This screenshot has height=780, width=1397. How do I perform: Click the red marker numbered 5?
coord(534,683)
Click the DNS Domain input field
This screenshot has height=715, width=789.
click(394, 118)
---------------
[Short task] Copy out the listing above word for word, every line included.

[Result of this exercise]
This screenshot has height=780, width=1397. How do I perform: Click the red marker numbered 5?
coord(534,683)
Click the DNS Domain input field
This screenshot has height=715, width=789.
click(394, 118)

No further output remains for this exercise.